A própria Anne, um ano depois, também renunciou. Após a morte do marido, ela decidiu parar de escrever sobre vampiros e lançou aquela que seria, até então, a última crônica. Cântico de Sangue (2003) encerra as aventuras de Lestat de um jeito trôpego, com o personagem refletindo a conversão absoluta de Anne para o cristianismo. Por 10 anos ela se dedicou a escrever sobre anjos e sobre Jesus. Até que em 2013 voltou atrás, abandonou a igreja católica e retomou as crônicas. A trilogia O Príncipe Lestat é explosiva, com todos de volta numa trama complexa e nervosa, que resitua os personagens e leva a mitologia até lugares nunca antes imaginados. Para alguns fãs, ousada até além da conta.
Infelizmente, Anne nos deixou sem ver ir ao ar a esperada série que ela e o filho desenvolviam há anos (e que vivia pulando de um canal para o outro). Atualmente, o AMC detém o título e já havia prometido que a produção sairia finalmente no papel. Seria uma nova chance de reapresentar suas criaturas da noite ao público do streaming e dar à elas o tratamento que só Neil Jordan conseguiu dar, lá em 1994 (a despeito do Armand de Antonio Banderas). Como esquecer do embate entre Tom Cruise e Kirsten Dunst, ainda menina, na cena em que ela questiona por quê foi transformada? É de arrepiar, não importa quanto tempo passe.

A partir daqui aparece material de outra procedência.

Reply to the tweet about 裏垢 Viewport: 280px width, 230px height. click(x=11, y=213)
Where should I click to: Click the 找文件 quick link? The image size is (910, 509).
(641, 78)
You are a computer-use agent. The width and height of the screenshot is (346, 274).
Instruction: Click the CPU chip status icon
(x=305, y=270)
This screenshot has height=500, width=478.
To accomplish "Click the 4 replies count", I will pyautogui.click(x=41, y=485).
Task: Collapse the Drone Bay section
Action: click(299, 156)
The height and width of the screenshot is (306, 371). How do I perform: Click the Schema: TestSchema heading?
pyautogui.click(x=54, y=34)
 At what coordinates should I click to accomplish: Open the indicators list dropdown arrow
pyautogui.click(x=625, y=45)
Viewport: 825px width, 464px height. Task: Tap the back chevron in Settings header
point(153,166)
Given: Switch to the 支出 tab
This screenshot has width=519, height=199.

Apesar de não ter inventado os vampiros, é quase como se Anne tivesse sido a que melhor entendeu quem eles eram. A mitologia criada por ela é a que resguarda a “verdade” daquelas criaturas; sobre isso não paira absolutamente nenhuma dúvida. E pelas ruas sombrias de Paris ou de Nova Orleans, Lestat e seu séquito agora recebem outra detentora do dom da eternidade. A Royal Street por onde os filhos de Amel fitam a fragilidade da raça humana tem uma nova residente milenar.
Anne Rice passou a vida quase inteira escrevendo sobre a beleza das coisas malditas, mas, complexa que só, era uma crédula das coisas divinas e usava a morte como alegoria para o desejo incontrolável de sorver a vida, em sangue e ouro, reafirmando a mais reconfortante das máximas: a existência é transcendental. Anne não partiu. Ela transformou-se.